Par contrats des 12 et 14 février 2021, la location a été prolongée jusqu’au 26 février 2021 pour la M.________ et au 28 février 2021 pour la W.________, les loyers étant de respectivement 6'000 fr. et 6'400 francs. Ces loyers n’ont jamais été réglés par A.________ et les voitures n’ont pas été restituées par ce dernier malgré plusieurs demandes.

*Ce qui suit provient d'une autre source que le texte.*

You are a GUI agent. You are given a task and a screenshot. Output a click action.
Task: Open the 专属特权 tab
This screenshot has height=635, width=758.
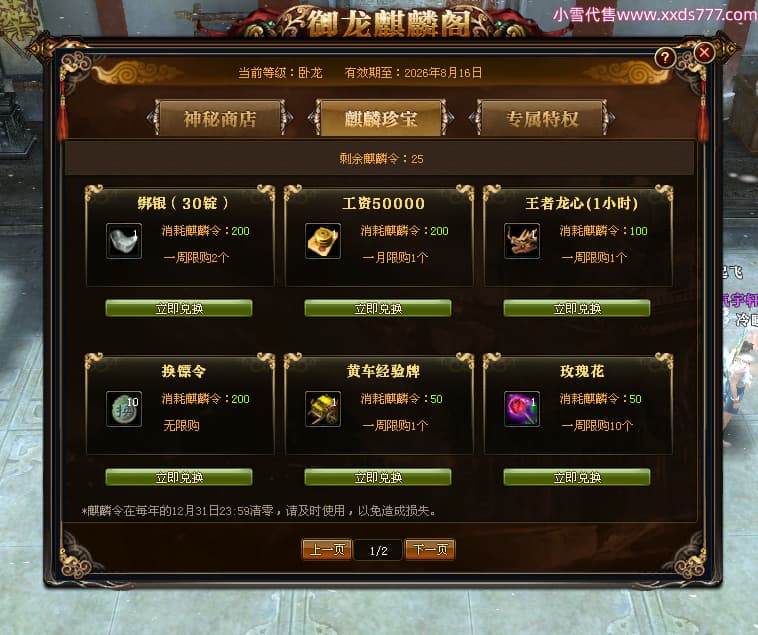click(x=542, y=118)
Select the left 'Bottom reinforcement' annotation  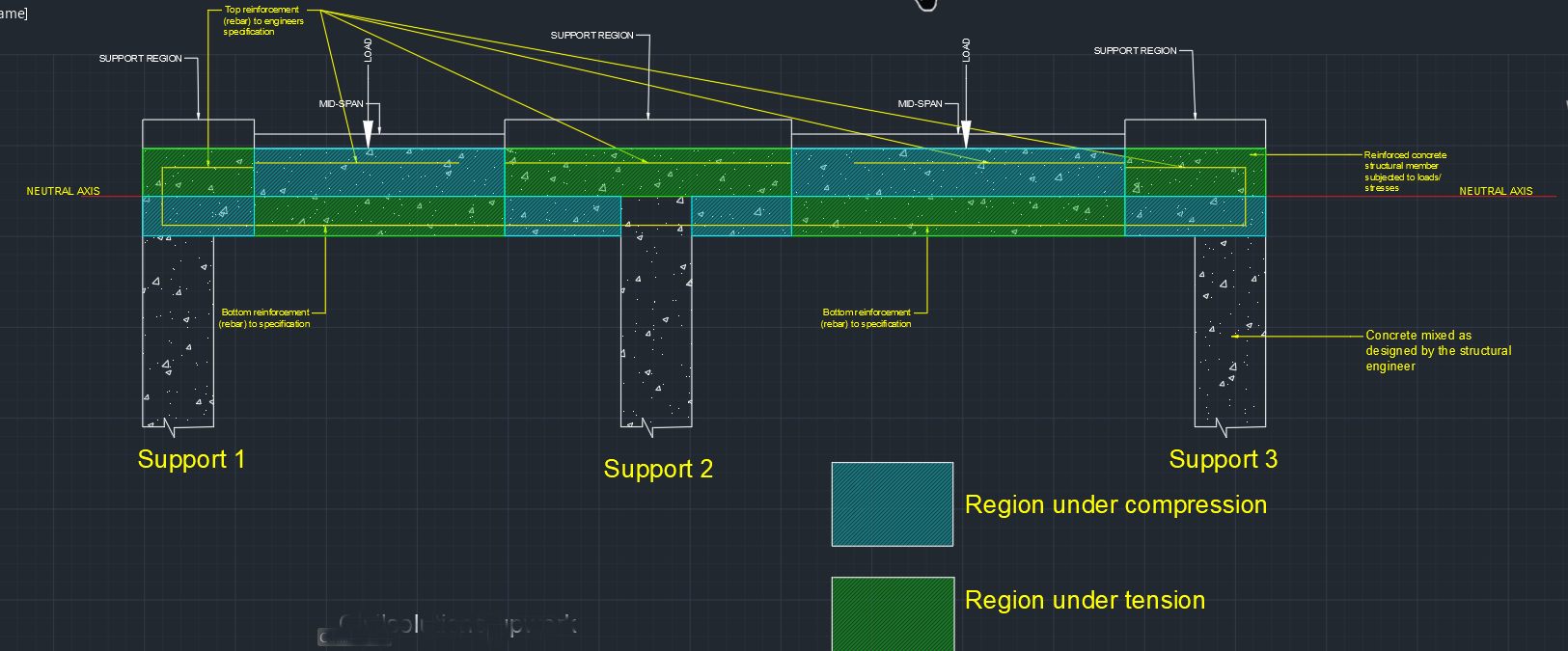(264, 318)
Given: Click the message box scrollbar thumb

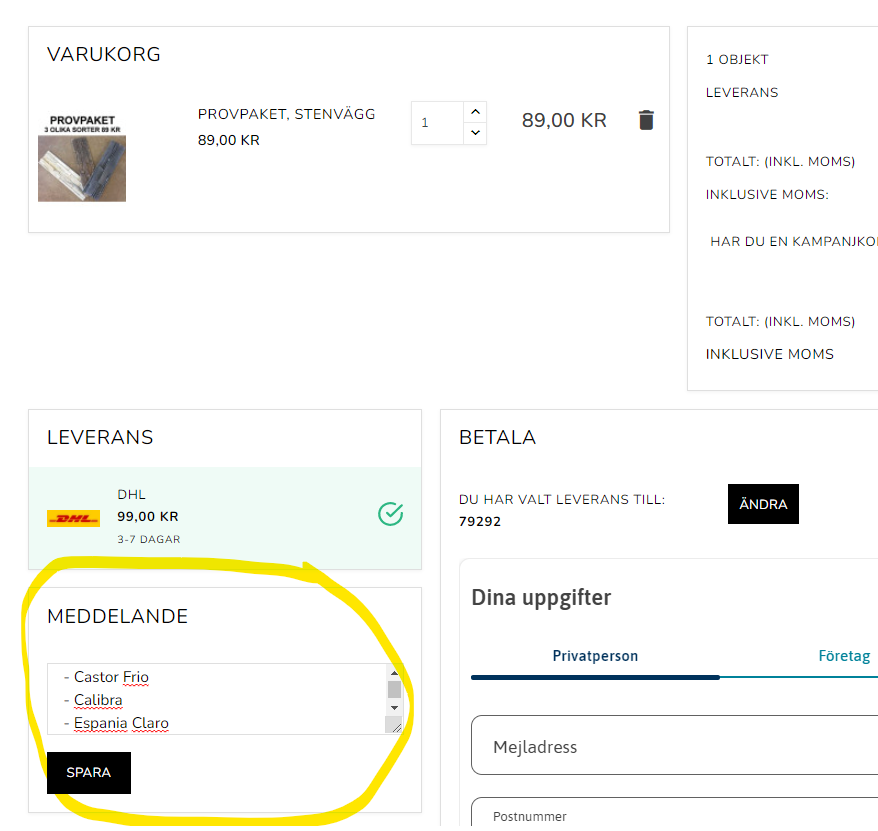Looking at the screenshot, I should pos(394,689).
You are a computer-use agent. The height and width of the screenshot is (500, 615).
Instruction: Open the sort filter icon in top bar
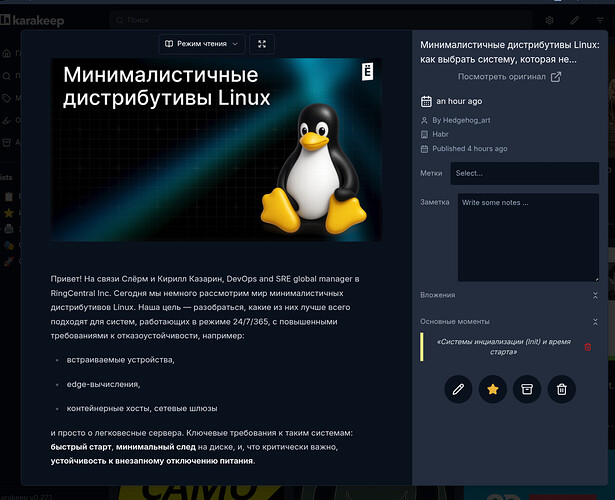[601, 20]
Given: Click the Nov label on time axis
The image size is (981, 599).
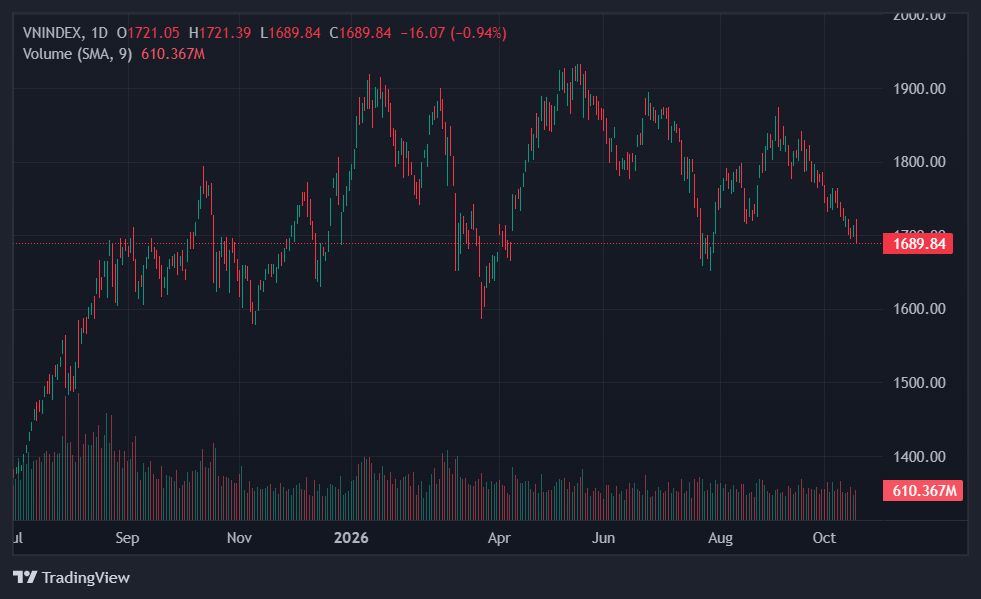Looking at the screenshot, I should [x=239, y=538].
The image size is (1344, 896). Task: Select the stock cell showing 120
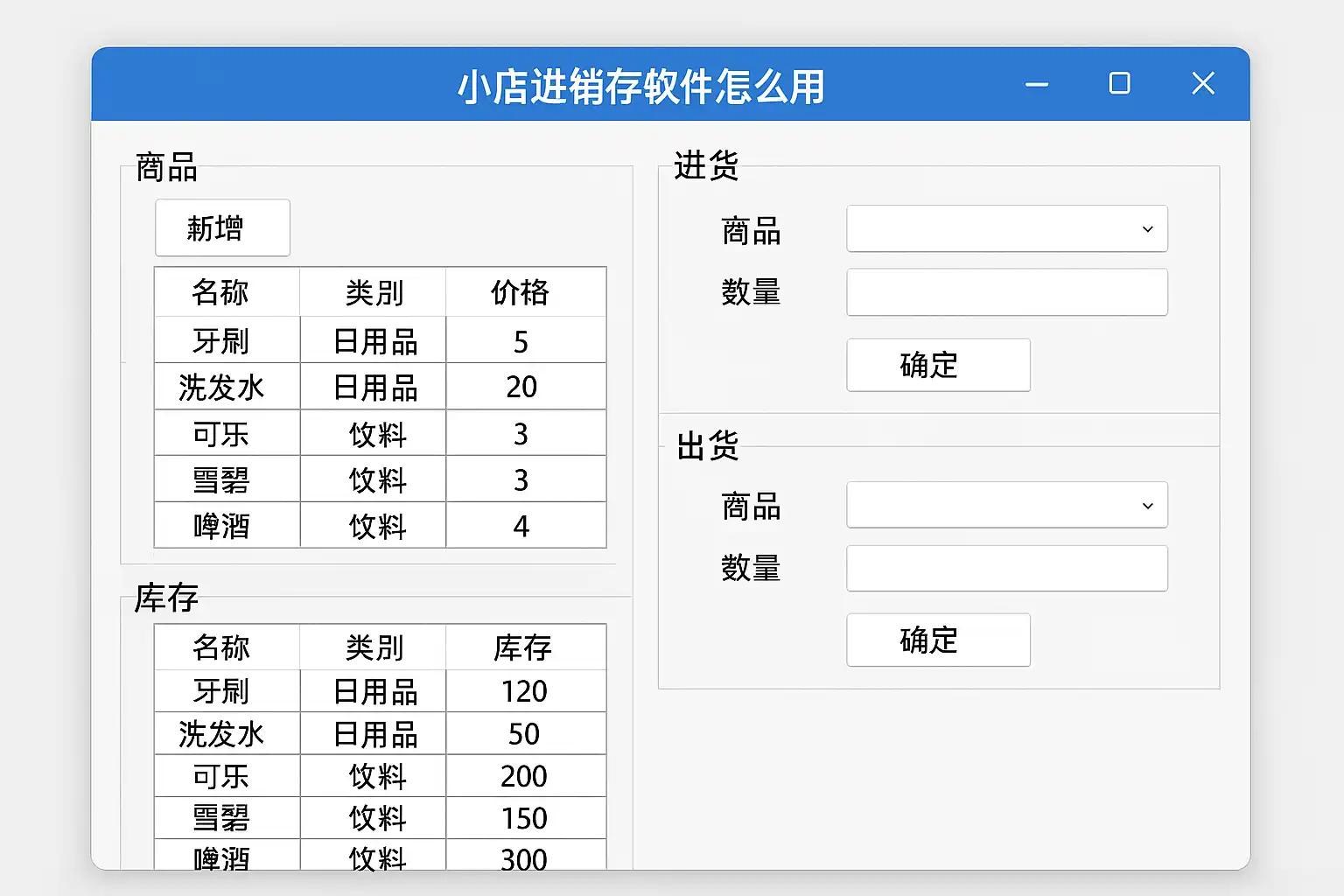[x=523, y=691]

En date du 11 mars 2021, [...] et [...] ont rencontré A.________ qui s’est engagé à leur restituer les véhicules d’ici au 15 mars 2021, ce qu’il n’a pas fait.
Ainsi, le 30 mars 2021, N.________ a déposé plainte contre A.________ pour « appropriation illégitime, vol ou encore abus de confiance ».
b) Il ressort du dossier qu’A.________ a vendu à la société B.________, respectivement les 10 février et 3 mars 2021, la M.________ pour le prix de 110'000 fr. et la W.________ pour le prix de 50'000 fr., alors qu’il n’en était pas le propriétaire.
B. a) Par ordonnance du 29 avril 2021, le Ministère public du canton de Genève a ordonné la mise sous séquestre desdits véhicules et a dit que le séquestre serait effectué en mains de B.________, ensuite du refus des représentants de cette dernière de restituer les véhicules malgré plusieurs demandes dans ce sens.
Par recours du 12 mai 2021, B.________ a contesté le séquestre.
Par arrêt du 30 juin 2021, la Chambre pénale de recours de Genève a déclaré le recours irrecevable, au motif que les Ministères
publics des cantons de Genève et de Vaud avaient fixé le for au sens de l’art. 39 al. 2 CPP dans le canton de Vaud le 17 mai 2021.
Par courrier du 7 juillet 2021, B.________ a requis du Ministère public de l’arrondissement de Lausanne la levée immédiate du séquestre portant sur les deux véhicules susmentionnés.
b) Par ordonnance du 3 août 2021, le Ministère public de l’arrondissement de Lausanne (ci-après: le Ministère public ou la procureure) a ordonné la levée du séquestre sur les véhicules de marque M.________ et W.________ (I), a imparti à B.________ un délai de 20 jours à compter de la date où la présente décision sera définitive et exécutoire pour intenter une action civile (II), a ordonné la restitution des deux véhicules susmentionnés à N.________ à l’échéance du délai fixé sous chiffre II ci-dessus, à moins qu’une requête de mesures provisionnelles, qu’une requête de séquestre civil ou qu’une convention désignant l’ayant droit ne soit déposée (III), et a dit que les frais suivaient le sort de la cause (IV).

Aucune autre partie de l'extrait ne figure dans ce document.